The Islander News has been covering “The Life and Times of Key Biscayne, Florida” since Nov. 2, 1966, when it was founded by Sue Morton as The Islander Key Biscayne Weekly Bulletin, selling for 15 cents per issue or 50 cents for a monthly subscription.
That first issue led with the story, “Key Biscayne is changing,” which detailed new shops and homes on the island, and heralded the impending opening of Bill Baggs Cape Florida State Park on the island’s southern tip. It announced a Lion’s Club lightbulb sale, the Key Biscayne Music and Drama Club’s production of Mary Mary, the volunteer fire department’s search for more volunteers and a three-bedroom home renting for $225 per month.
Since then The Islander has helped see “The Island Paradise” through hurricanes, the years of President Richard Nixon’s “Winter White House,” the incorporation of the Village of Key Biscayne and much more. The newspaper’s offices have moved from private homes to beachfront resorts to the current home in Key Executive Building; it has been produced under a number of publishers and editors; and it has changed ownership five times.

* Data *
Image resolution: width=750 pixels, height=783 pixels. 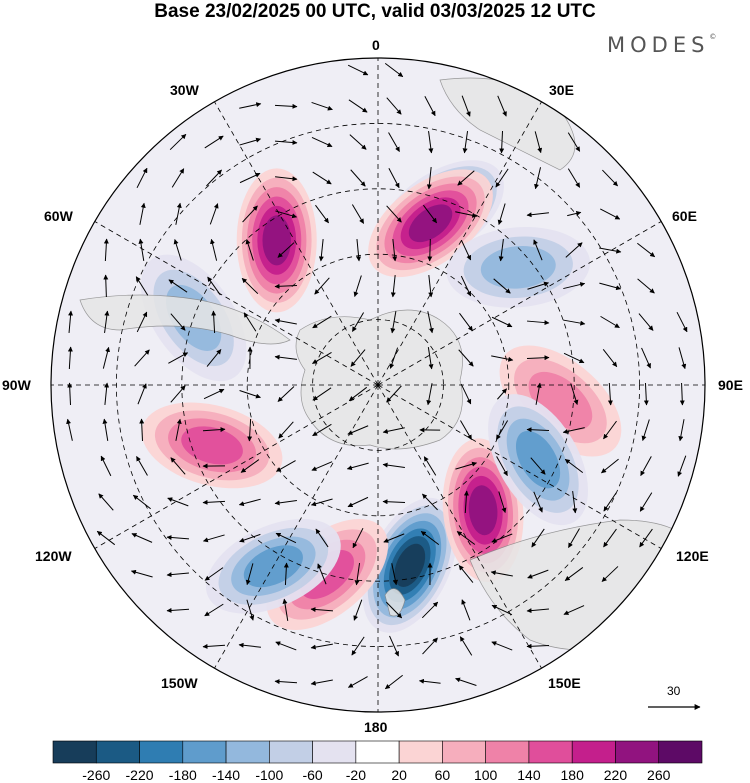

* Problem set *
- 1) Retype the Islander News history starting at "That first issue" and ending at "ownership five times.".
- 2) In the Islander News history, list every monetary amount given.
- 3) Write what comes next in the Islander News history after its last sentence.
The data is separate from the Islander News history.

* Set of answers *
- 1)
That first issue led with the story, “Key Biscayne is changing,” which detailed new shops and homes on the island, and heralded the impending opening of Bill Baggs Cape Florida State Park on the island’s southern tip. It announced a Lion’s Club lightbulb sale, the Key Biscayne Music and Drama Club’s production of Mary Mary, the volunteer fire department’s search for more volunteers and a three-bedroom home renting for $225 per month.
Since then The Islander has helped see “The Island Paradise” through hurricanes, the years of President Richard Nixon’s “Winter White House,” the incorporation of the Village of Key Biscayne and much more. The newspaper’s offices have moved from private homes to beachfront resorts to the current home in Key Executive Building; it has been produced under a number of publishers and editors; and it has changed ownership five times.

- 2)
15 cents per issue
50 cents for a monthly subscription
$225 per month

- 3)
Through it all, The Islander News has remained committed to accurate reporting, as well as being an active, engaged and productive member of the community.
Efforts to start a newspaper in Key Biscayne date back to 1954 when John Crouse served as the editor of The Key Journal. The Sandpiper followed in 1958 with Crouse as vice president and Philip DeBerard Jr. as president, and the Key Biscayne Island Post was published from 1958-1959 by Coconut Grove Publishing Co., with legendary environmentalist Marjory Stoneman Douglas serving as associate editor.
The Key Biscayne Shopper was briefly published in 1961 by John Maloney, and archives hold one copy of Important Events, published by Cal-Press Inc. in 1962. The Key Biscayne Islander offered a monthly product from 1963-1964 with Pat Murphy serving as editor and publisher.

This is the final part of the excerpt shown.